── Passage provided ──

In recognition of the Program's leadership in funding innovative breast cancer research, the Dr. Susan Love Foundation honored the CBCRP with the 2009 Dr. Otto W. Sartorius Humanitarian Award for Excellence in Philanthropy.
A Structure That Encourages Public Input
The CBCRP’s structure has set a standard for community involvement that has inspired similar changes in other research funding agencies around the nation. Through example, the CBCRP is encouraging other agencies to include community advocates in the review of research proposals and to involve community members in the design and conduct of research. Breast cancer advocates play a critical role in every aspect of the CBCRP’s work, from setting research priorities to recommending research projects for funding to getting out the word about research results.
The CBCRP is under the administration of the University of California, Office of the President, in Oakland, with a staff managing the solicitation, review, award, and oversight of grants and dissemination of research results.
The CBCRP’s 16-member Breast Cancer Research Council includes scientists, clinicians, representatives of industry and nonprofit health organizations, and breast cancer advocates. The council provides vision, sets research priorities, and determines how the CBCRP invests its funds in research. It also conducts one of the two reviews that every proposal must pass to receive funding. The council reviews research proposals for relevance to the CBCRP’s goals, while teams of research scientists and breast cancer advocates from outside California review all proposals for scientific merit.
In addition, all Californians concerned about breast cancer have opportunities to help set the research agenda via several avenues of feedback created by the Program. The Program’s research symposia bring the scientific and treatment communities into dialog with a broader range of the public than is common at such conferences. Each symposium includes a session for members of the public to provide feedback on the Program’s work and suggest research priorities. The Program’s Special Research Initiatives included several opportunities for the public to take part in identifying and prioritizing the questions to be investigated. During 2009, as part of the CBCRP's strategic planning process to set priorities for the next five years, the Program contacted funded researchers and interested members of the public. Everyone was invited to take part in a confidential online survey that will be used to help decide what kind of breast cancer research should be funded in the future. The CBCRP also encourages public review of its funded research through its annual reports and the Program’s Web site (www.CABreastCancer.org), where members of the public can leave written comments.

───
── Raw data ──

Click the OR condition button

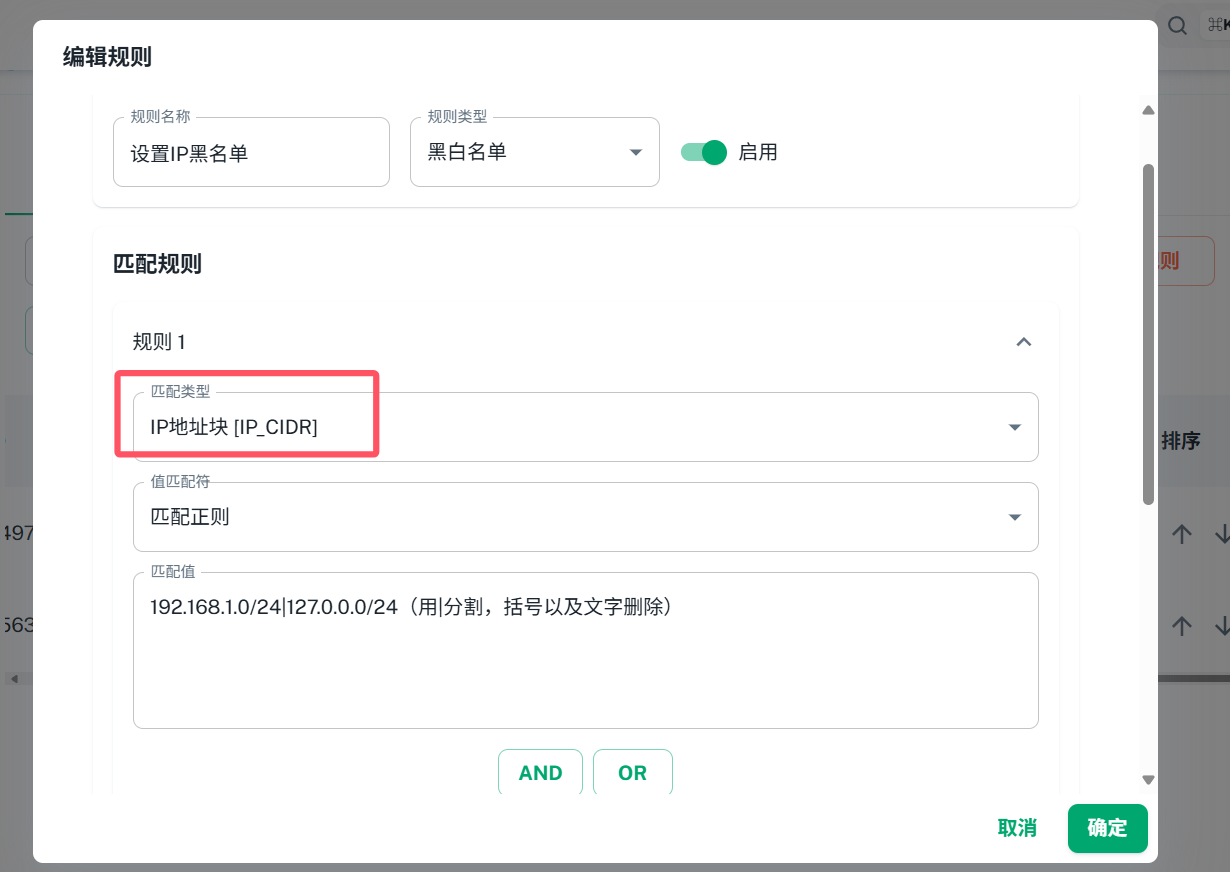(x=632, y=772)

───

• _Task item_
Please state how many members the Breast Cancer Research Council has, according to the CBCRP passage. The material is separate from the CBCRP passage.

• _Worked solution_
16 members.